One of the biggest debates in the fishing world often plays out between monofilament and braided fishing lines, between the old veterans who have been using mono all their lives to the up-and-coming anglers who claim that braided fishing line breeds better catches. Certainly, both types of line have their pros and cons and you will have to decide which is best for you based on your own fishing preferences and on what characteristics are most important to you in a line.
On one side of the spectrum, there is monofilament fishing line, which has been around for considerably longer and is what many of us grew up with. For many, mono lines are also still the more user-friendly option and the best type of line to learn on. For one thing, monofilament lines are significantly easier to knot. Teaching a kid to fish with a braided line can become a frustrating process because, in order to be a successful braid fisherman, you need to possess a much wider arsenal of fishing knots than you need if you are utilizing a more traditional monofilament line.
Knowing how to tie a wider variety of knots is never a bad thing, and may come in handy in any number of situations over the years. But if you don't want your child to spend most of his or her fishing time mastering every knot in the book, then monofilament lines may be the better place to start.
With all that said, braided fishing lines have a lot of benefits that outstrip those of monofilament lines for many anglers.

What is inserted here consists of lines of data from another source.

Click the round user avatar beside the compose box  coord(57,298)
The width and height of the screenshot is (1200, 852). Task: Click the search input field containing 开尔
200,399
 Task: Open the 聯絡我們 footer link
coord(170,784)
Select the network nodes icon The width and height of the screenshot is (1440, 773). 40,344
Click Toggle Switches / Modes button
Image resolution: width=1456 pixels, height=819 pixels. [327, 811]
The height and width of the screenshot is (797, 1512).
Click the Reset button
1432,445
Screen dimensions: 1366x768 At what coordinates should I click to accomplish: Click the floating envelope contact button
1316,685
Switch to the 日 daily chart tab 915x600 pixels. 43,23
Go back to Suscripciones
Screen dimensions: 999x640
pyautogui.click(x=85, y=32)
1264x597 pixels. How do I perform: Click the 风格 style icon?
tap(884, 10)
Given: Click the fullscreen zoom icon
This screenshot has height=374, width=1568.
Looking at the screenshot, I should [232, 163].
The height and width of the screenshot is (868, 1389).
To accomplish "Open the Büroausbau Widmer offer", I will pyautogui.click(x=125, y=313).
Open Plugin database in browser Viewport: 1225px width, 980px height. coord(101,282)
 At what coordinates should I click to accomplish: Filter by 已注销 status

For one, braided lines have smaller diameters than monofilament ones, making it easier to fit more line on your reel and giving you a greater casting range when you are out on the fishing boat. Many anglers consider that boost in range an invaluable advantage for catching more fish, and they certainly have a point: in many situations, scoring a trophy catch with a braided line is simply a less arduous affair.
Of course, you pay for what you get, and braided line is considerably more expensive than monofilament line. If you are an angler looking to keep all of your purchases in the most economical range possible, you will likely be seduced by the more budget-conscious costs of monofilament line. However, you should also keep records of how frequently you are buying new line.
Traditionally, braided lines have been known to be considerably more durable than monofilament, and if you find yourself replacing your mono line every few weeks, you may consider making the switch to braided line just as an experiment to see which line is indeed more economical.
Finally, if you are an angler who has grown accustomed to fishing with monofilament line, but want to see what all the fuss is about in the braided world, be aware that you are going to need some time and practice to get used to the new line. Braided lines boast a completely different feel than monofilament lines, thanks largely to their lack of give and stretch. While this difference can make the transition difficult, it's well worth it.